A poster-child of “victimization” by Indiana’s voter ID law actually has voter registrations in two states, reports the FWDailyNews.com.

On the eve of a hearing before the U.S. Supreme Court, the Indiana Voter ID law has become a story with a twist: One of the individuals used by opponents to the law as an example of how the law hurts older Hoosiers is registered to vote in two states.

Faye Buis-Ewing, 72, who has been telling the media she is a 50-year resident of Indiana, at one point in the past few years also claimed two states as her primary residence and received a homestead exemption on her property taxes in both states. …

According to Ewing and Ann Nucatola, public information director for the Florida Department of Highway Safety and Motor Vehicles, Ewing surrendered her Indiana driver’s license in 2000, when she moved to Florida and obtained her Florida license. Nucatola said that a driver must have a Florida address to obtain a Florida driver’s license.

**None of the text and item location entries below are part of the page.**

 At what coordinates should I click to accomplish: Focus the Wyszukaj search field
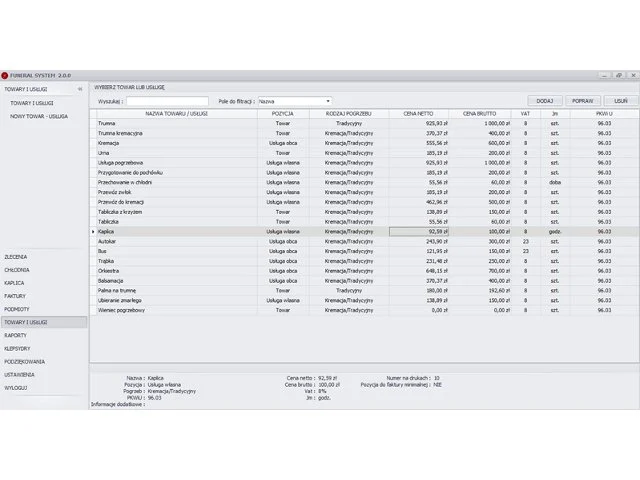coord(168,101)
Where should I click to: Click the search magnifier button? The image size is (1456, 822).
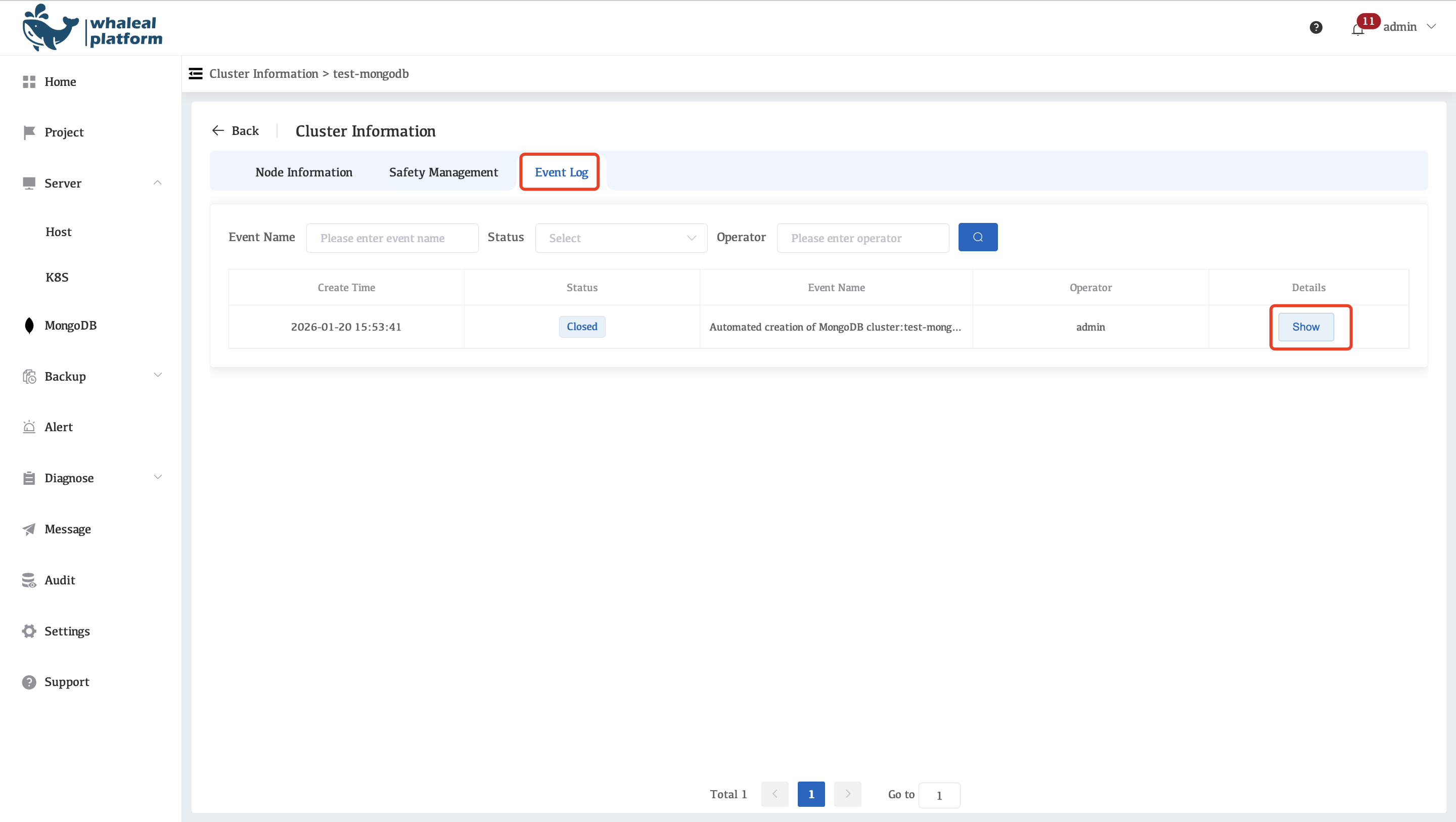point(977,238)
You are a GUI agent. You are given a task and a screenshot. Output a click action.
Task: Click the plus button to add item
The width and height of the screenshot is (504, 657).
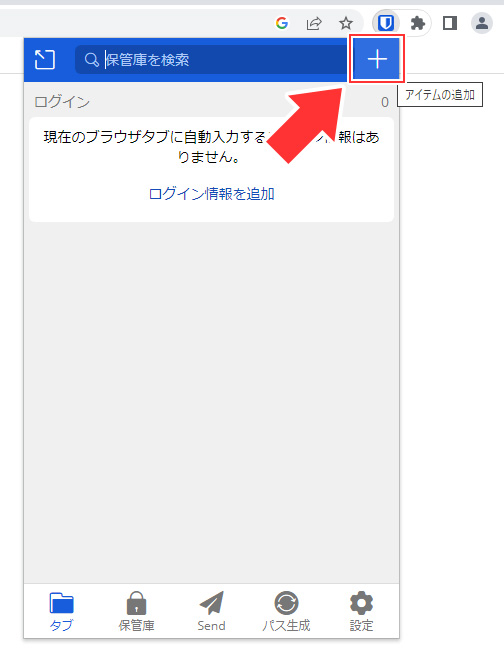[376, 59]
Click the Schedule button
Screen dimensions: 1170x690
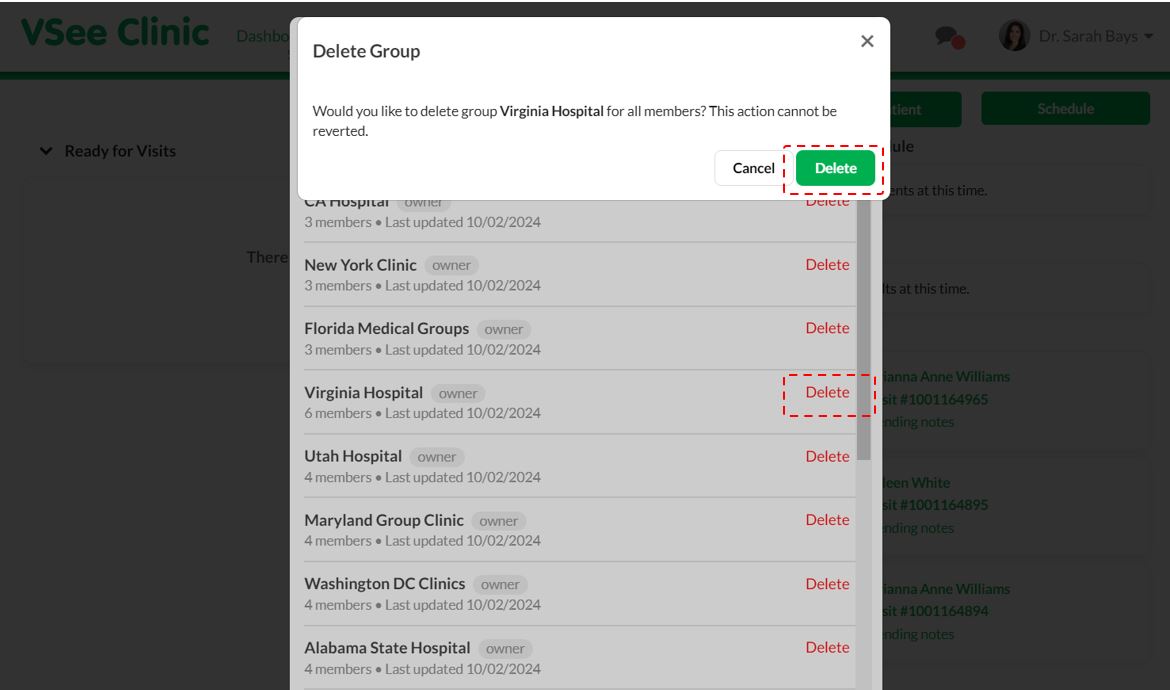1065,109
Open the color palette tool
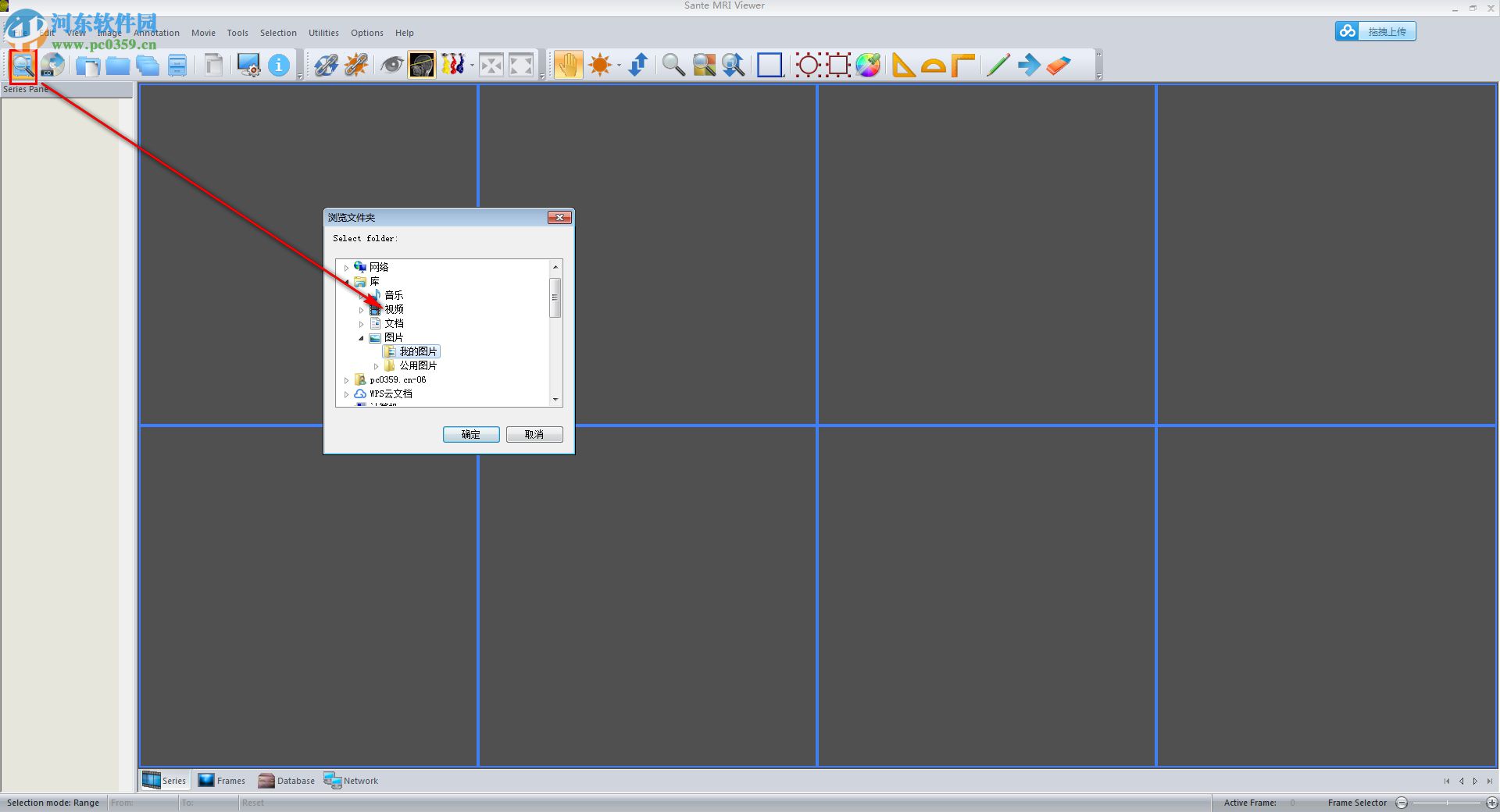 point(867,65)
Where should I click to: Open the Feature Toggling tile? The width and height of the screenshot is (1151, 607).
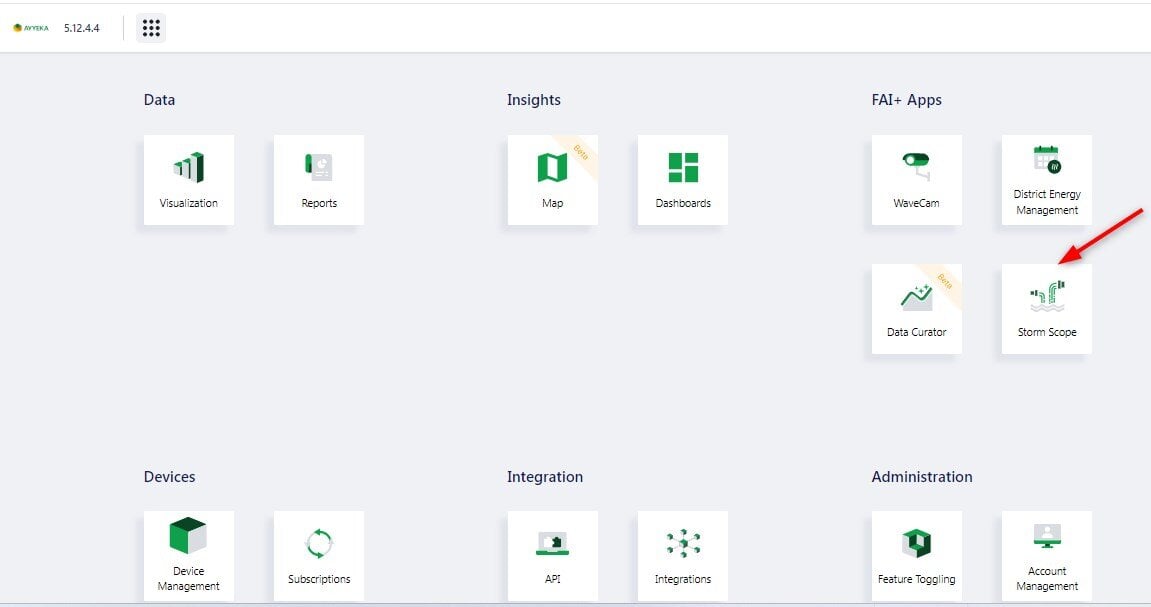[916, 556]
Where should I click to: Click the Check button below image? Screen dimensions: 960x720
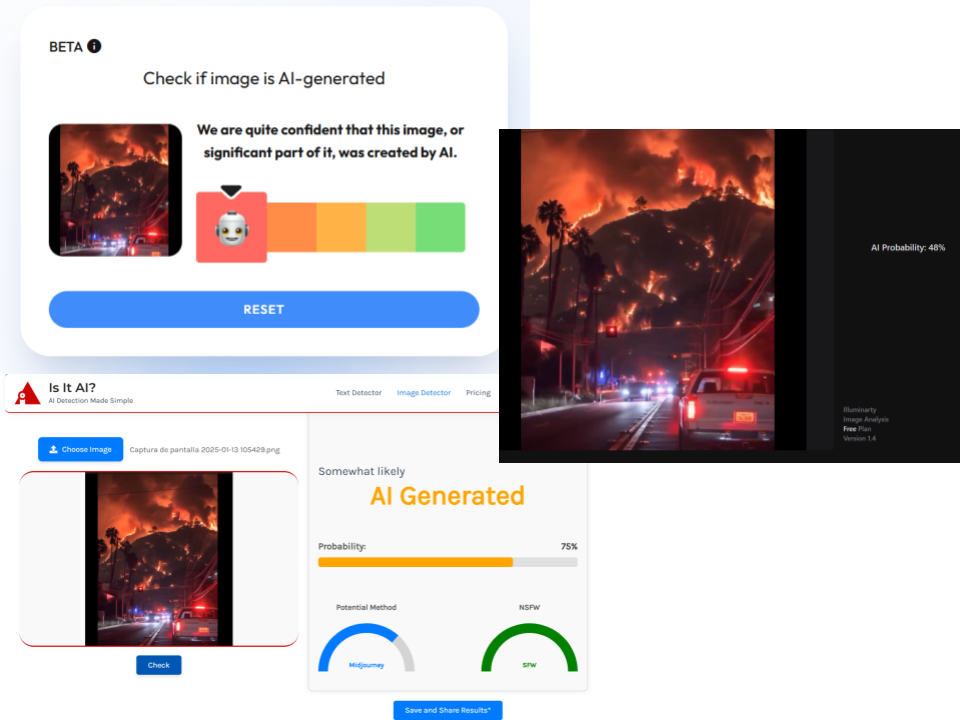point(159,665)
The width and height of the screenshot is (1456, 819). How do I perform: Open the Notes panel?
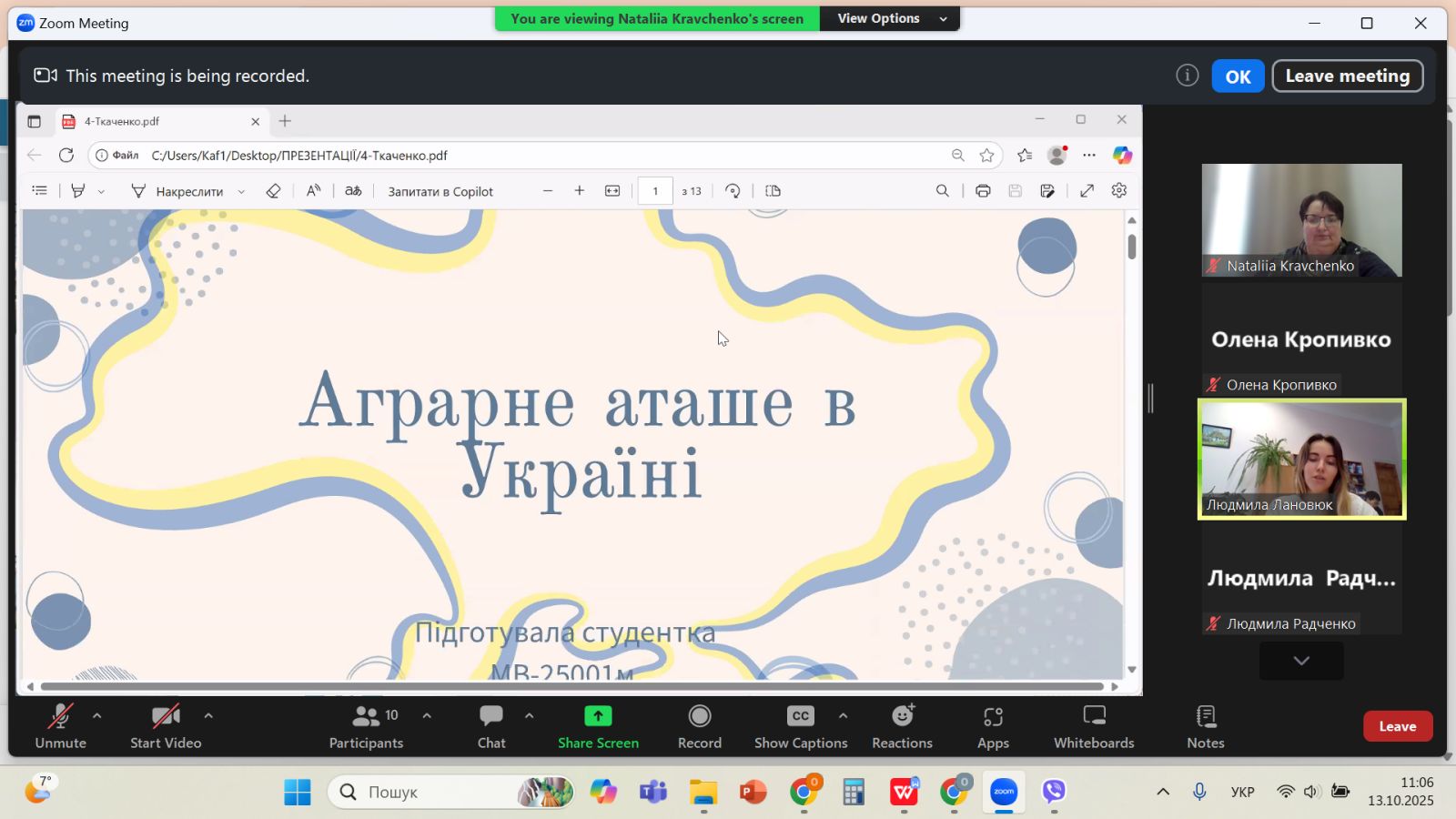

“And if they own property in two states they have to get a license that says ‘valid in Florida only,’” Nucatola said.

Ewing said Monday that her license is a “regular” one that she uses in both states. She renewed it in 2007 on a Punta Gorda, Fla. address. …

At the Charlotte County, Fla. voter registration office, Sandy Wharton, vote qualifying office manager, said Ewing registered to vote in Charlotte County on Sept. 18, 2002, and signed an oath that she was a Florida resident and understood that falsifying the voter application was a third-degree felony punishable by prison and a fine up to $5,000. Wharton said her office checked Ewing’s Florida residency and qualified her on Oct. 2, 2002. On Oct. 4, 2002, they mailed her Florida voter card to her, to the West Lafayette, Ind. address that Ewing gave as a mailing address.

Even after Indiana poll officials questioned her Florida driver’s license, they still offered Faye Buis-Ewing a provisional ballot, according to the report, but she refused.

Vote early and often,” as they old Chicago saying goes.

I doubt that anything will come of the double registration, but I’d bet that something bad happens because of the double homestead exemptions, since the government can always be counted on to try to collect any taxes that might be due.